Ai como é boa a batida da zabumba!! Nem eu sabia que ia sentir tanta falta!! E olha que nem saímos do Brasil ainda!!!
Tomei isso como minha cerimônia de despedida do Nordeste...
Minha nova paisagem na janela: mar de água barrenta em São Luís.
À tarde, quando Alexandre chegou, tentamos atracar no porto para conseguir abastecimento de água, mas infelizmente não deu certo. A primeira atracação foi meio desastrosa, porque Tudão prendeu a popa, mas Fernando foi passar o cabo de proa por cima do guarda-mancebo (varanda do barco, digamos assim) e ainda com certo atraso, sem prender imediatamente no cunho, segurando na mão. Minha função era cuidar das defensas com Simone e me comunicar por rádio com Alexandre, passando cada detalhe para que a manobra fosse perfeita. Ele é, com razão, absolutamente exigente nesse ponto. Afinal, nem sempre a manobra é fácil e tudo tem que ser preciso, pra evitar qualquer dano, que é de sua responsabilidade.

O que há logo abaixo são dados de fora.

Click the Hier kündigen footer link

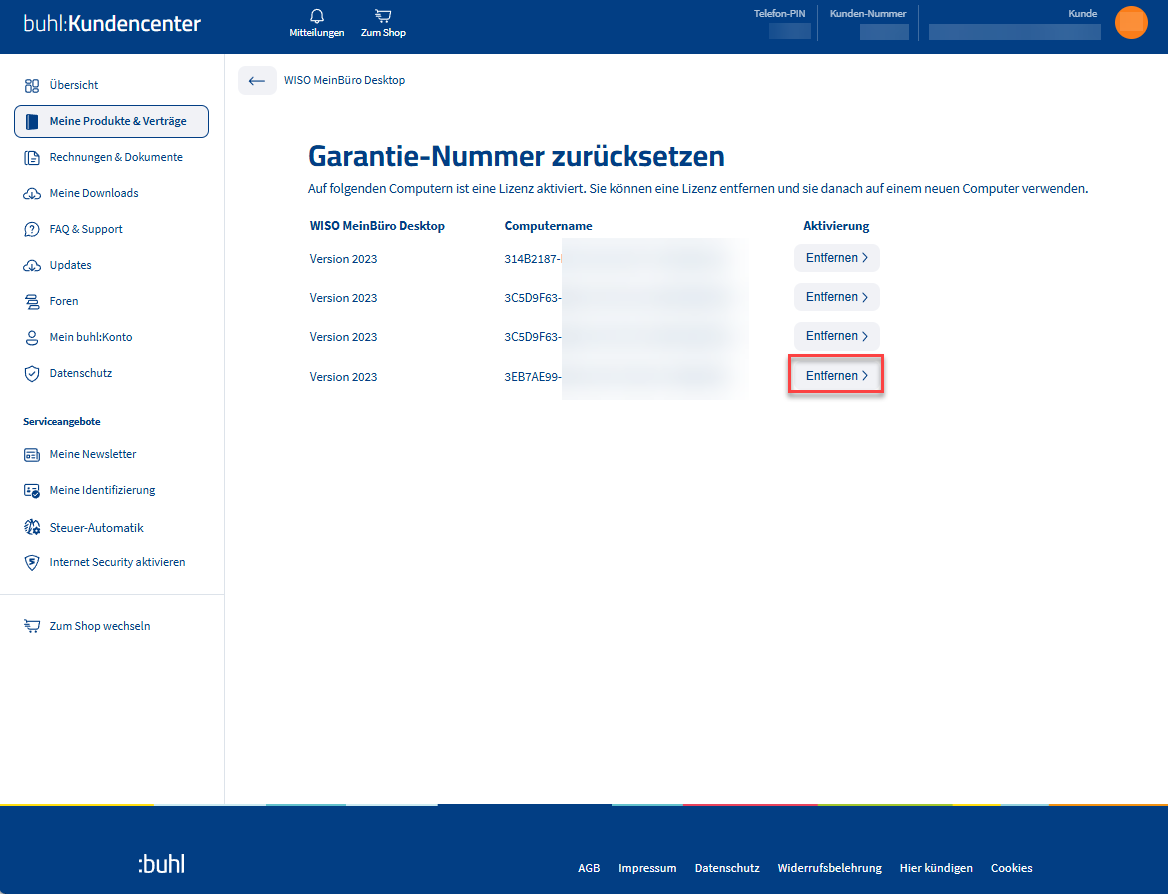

Só que não funcionou a contento, o barco ficou algum tempo solto, obrigando Alexandre a corrigir a manobra e sobrou bronca pra todo lado. Os meninos, muito experientes em navegação cometeram uma falha básica e escutaram um monte. E eu, por tabela, também. Nessa hora, não importa, o capitão grita mesmo, não interessa quem seja. E não vale achar ruim, faz parte do ofício. Atracados, soubemos que esse ponto do porto estava sem água, e não havia outro lugar no porto para atracar, já que havia vários navios, enormes, e outros por chegar (O Porto do Itaqui é o segundo do Brasil, ficando atrás somente de Santos/SP). Assim, voltamos para a âncora sem completar o tanque de água. Só nos resta esperar até amanhã.
Fernando, Alexandre e Tudão saindo da Bebo e voltando pra Meditation, logo atrás.